Братья Кеннеди | страница 67
Записные книжки Джона за 1945 год пестрели заметками о смерти. О гибели Раймонда Асквита в 1915 году (цитата из книги У. Черчилля «Великие современники»): «Война, сломившая множество людей, не могла ничего поделать с ним. И когда в реве и грохоте битвы на Сомме он пошел навстречу своей судьбе, то был он спокоен, горд, решителен и, в сущности, весел». Вырезки из газет о смерти Джо, письмо-рассказ Катлин о гибели мужа. Выписка из другой любимой книги – Джона Бьюкенена «Путь пилигрима»: «Он любил свою юность и остался юн навсегда. Любящий жизнь, блестящий и смелый, теперь он часть бессмертной Англии, не знающей ни старости, ни усталости, ни поражений». Шли годы, жена утверждала: горечь смерти молодым всю жизнь преследовала его.
В канун нового, 1945 года, Джон был демобилизован по инвалидности. Он отказался от пенсии, но взял 10 тысяч долларов, полагавшиеся ему как фронтовику по закону конгресса, именовавшемуся тогда «Солдатским биллем оправах». В начале года он несколько месяцев отдыхал. По наущению отца написал очерк «Попытаемся провести эксперимент – установить Мир», который не был опубликован. Мысли автора не были зрелыми, стиль далек от совершенства, но сердце было поставлено правильно: он обратился к самой волнующей проблеме – сотрудничеству с СССР. «Нам нужно самим продемонстрировать Советам свою готовность справедливо разрешать европейские проблемы, – писал Джон, – перед тем, как русские по-настоящему поверят нашим декларациям о дружбе. У русских память долгая, и многие лидеры нынешнего правительства помнят годы после первой мировой войны, когда в рядах Красной Армии они сражались против вторгнувшихся войск многих стран, включая английские и американские». Статья не пошла, хотя Джозеф приложил немалые усилия, чтобы протолкнуть ее.
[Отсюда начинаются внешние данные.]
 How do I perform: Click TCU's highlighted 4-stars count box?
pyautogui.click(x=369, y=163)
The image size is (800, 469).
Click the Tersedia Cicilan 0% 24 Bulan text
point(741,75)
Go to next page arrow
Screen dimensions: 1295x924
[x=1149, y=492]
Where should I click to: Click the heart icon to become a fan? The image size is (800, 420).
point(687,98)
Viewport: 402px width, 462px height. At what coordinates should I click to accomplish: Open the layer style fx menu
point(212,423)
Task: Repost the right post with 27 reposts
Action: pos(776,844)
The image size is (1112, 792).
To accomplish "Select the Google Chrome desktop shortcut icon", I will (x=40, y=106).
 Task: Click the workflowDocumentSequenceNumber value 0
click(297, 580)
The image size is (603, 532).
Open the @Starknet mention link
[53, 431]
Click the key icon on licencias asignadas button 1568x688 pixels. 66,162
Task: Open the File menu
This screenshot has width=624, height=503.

В апреле 1945 года «герой с торпедного катера» Дж. Кеннеди «с точки зрения солдата» стал освещать конференцию в Сан-Франциско для газетного концерна, возглавлявшегося закадычным приятелем отца – У. Хэрстом. Уже 30 апреля 1945 года в его корреспонденции встречается суждение: «Самое главное здесь – наследие 25 лет недоверия между Россией и остальным миром, которое нельзя будет преодолеть ряд лет». Размышляя по поводу первой недели жарких споров на конференции, он заметил: «Русские, быть может, простили, но не забыли. Они хорошо помнят предвоенные годы, когда Россию пускали только на задний двор. Поэтому любая организация, основанная здесь, будет лишь скелетом. Ее возможности будут ограниченными. Она будет отражать глубокие разногласия между своими членами».